What is the length of the genome sequence?

What is the sequence composition? How often does each character occur?

Find all motifs in the sequence

Find all matches of the sequence \(ATG\) in the sequence.

Cheminformatics Research

Cheminformatics manipulations in R can be challenging, as there are many string operations, also involving escape characters. These exercises give some brief insights into cheminformatics with strings, using a dataset of agrochemicals (pesticides) from PubChem.

agro_data <- read_csv("data/PubChem_Agrochemicals_20231022.csv.gz")
Rows: 3081 Columns: 19
── Column specification ────────────────────────────────────────────────────────
Delimiter: ","
chr (10): cmpdname, mf, inchi, isosmiles, canonicalsmiles, inchikey, iupacna...
dbl  (9): cid, mw, exactmass, monoisotopicmass, pclidcnt, gpidcnt, gpfamilyc...

ℹ Use `spec()` to retrieve the full column specification for this data.
ℹ Specify the column types or set `show_col_types = FALSE` to quiet this message.

How many of these agrochemicals are also drugs (pharmaceuticals)?

Look in the annothits column for entries that have the tag Drug and Medication Information.

How many agrochemicals have stereochemistry information?

Stereochemistry information is encoded in the isosmiles column and detected by looking for @ or \ or / symbols.

What happens if you run this on the canonicalsmiles column instead?

What does this tell you about Canonical SMILES?

Return the canonicalsmiles of all agrochemicals containing a triple bond

Triple bonds are encoded by the # in the SMILES - canonical or isomeric. Use str_view to look at those that are also salts (encoded by .).

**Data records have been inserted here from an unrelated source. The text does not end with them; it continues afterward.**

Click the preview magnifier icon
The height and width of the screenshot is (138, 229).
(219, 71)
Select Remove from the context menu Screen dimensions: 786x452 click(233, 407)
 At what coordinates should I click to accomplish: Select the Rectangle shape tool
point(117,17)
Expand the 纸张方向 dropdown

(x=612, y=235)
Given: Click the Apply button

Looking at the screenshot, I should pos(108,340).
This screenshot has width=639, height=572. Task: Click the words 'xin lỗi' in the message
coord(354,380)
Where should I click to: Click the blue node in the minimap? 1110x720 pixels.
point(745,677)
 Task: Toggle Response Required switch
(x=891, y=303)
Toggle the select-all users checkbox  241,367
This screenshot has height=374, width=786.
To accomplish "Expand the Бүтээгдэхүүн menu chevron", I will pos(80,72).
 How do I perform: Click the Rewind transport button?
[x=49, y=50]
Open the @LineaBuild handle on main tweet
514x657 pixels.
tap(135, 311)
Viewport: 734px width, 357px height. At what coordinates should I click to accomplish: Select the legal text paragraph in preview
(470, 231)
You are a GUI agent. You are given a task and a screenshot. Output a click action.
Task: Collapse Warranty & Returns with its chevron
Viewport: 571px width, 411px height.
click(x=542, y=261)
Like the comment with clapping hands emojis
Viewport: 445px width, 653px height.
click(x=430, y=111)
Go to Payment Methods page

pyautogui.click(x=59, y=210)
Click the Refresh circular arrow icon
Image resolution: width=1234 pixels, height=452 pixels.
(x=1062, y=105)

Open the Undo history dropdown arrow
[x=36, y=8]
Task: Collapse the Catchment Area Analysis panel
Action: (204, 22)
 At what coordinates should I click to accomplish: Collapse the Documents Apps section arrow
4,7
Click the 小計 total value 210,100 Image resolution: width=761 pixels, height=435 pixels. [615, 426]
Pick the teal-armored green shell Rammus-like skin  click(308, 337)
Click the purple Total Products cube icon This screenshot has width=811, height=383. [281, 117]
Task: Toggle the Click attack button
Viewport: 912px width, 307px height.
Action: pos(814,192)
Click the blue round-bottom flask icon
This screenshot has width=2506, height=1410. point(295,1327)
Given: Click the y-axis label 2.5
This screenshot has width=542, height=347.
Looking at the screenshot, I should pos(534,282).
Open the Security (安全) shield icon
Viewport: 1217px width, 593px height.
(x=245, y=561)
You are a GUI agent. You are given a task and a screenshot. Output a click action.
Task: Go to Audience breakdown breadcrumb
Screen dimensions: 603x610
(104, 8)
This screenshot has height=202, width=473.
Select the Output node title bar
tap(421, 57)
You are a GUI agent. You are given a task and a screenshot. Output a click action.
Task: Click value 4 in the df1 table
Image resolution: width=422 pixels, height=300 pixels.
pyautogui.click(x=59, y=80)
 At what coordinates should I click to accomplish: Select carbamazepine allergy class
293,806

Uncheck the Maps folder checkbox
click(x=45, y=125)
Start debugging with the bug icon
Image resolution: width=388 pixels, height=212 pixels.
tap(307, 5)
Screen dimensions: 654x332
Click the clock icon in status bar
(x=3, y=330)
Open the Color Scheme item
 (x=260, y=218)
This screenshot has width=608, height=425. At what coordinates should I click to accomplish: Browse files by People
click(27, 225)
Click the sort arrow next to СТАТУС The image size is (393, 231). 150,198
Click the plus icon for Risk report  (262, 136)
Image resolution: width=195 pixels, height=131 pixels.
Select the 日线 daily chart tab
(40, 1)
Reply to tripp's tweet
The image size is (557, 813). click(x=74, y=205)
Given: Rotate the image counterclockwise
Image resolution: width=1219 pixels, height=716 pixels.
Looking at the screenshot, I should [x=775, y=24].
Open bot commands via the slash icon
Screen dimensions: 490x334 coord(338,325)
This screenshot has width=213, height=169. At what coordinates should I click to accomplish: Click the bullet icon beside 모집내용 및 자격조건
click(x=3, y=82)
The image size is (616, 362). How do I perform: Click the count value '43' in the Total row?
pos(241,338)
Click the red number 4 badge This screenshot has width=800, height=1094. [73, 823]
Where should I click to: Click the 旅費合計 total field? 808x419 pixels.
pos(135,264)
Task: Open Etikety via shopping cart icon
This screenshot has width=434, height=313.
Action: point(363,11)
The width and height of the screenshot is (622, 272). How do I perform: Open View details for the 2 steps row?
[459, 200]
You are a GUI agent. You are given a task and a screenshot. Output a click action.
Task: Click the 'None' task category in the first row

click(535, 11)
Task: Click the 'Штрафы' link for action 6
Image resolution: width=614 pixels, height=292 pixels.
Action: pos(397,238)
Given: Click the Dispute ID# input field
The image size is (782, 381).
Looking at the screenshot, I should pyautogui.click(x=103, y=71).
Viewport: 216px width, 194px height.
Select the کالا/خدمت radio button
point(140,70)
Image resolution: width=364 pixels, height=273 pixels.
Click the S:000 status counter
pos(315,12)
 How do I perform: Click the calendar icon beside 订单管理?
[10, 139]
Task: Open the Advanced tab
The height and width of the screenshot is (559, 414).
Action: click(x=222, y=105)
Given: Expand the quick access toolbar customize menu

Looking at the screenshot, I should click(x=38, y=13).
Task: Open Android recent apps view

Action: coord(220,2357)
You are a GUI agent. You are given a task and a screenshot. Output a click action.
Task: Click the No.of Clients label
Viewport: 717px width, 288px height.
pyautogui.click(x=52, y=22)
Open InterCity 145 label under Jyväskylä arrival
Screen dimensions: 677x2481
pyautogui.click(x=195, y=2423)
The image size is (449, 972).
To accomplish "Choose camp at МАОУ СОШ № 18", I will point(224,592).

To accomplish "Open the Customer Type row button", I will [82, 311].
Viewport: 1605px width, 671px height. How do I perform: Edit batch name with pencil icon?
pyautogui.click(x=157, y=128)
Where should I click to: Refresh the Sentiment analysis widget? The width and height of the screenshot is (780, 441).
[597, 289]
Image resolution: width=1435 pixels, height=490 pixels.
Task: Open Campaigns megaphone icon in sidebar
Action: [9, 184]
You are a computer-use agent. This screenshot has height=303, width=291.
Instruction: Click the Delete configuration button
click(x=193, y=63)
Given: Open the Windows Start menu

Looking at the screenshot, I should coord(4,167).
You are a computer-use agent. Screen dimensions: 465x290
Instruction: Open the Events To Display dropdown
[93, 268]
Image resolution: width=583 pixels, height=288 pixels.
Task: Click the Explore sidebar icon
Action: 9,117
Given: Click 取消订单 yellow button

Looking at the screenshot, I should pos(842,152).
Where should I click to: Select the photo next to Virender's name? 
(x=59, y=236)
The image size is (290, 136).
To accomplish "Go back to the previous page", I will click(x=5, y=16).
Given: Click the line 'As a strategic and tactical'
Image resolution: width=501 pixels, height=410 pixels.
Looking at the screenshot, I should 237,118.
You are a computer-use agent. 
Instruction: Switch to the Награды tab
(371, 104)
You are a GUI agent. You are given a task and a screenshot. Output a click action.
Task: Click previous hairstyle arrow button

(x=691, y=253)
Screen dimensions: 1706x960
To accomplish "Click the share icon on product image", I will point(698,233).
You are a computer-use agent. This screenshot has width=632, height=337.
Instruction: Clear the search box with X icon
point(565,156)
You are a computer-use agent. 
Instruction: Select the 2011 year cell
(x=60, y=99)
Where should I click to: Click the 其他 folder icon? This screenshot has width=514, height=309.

How many agrochemicals contain fluorine?

Hint: look at the mf column (molecular formula) and look for the element F but be careful, there are also agrochemicals containing iron (Fe) as well. Look at the column contents to see how you can separate these entries.

Generate a list of the names of agrochemicals that have been contributed by Luxembourg contributors.

Use the sidsrcname column to detect Luxembourg.

Finally, how many agrochemicals were contributed in 2023?

Use the cidcdate column, which is in YYYYMMDD format.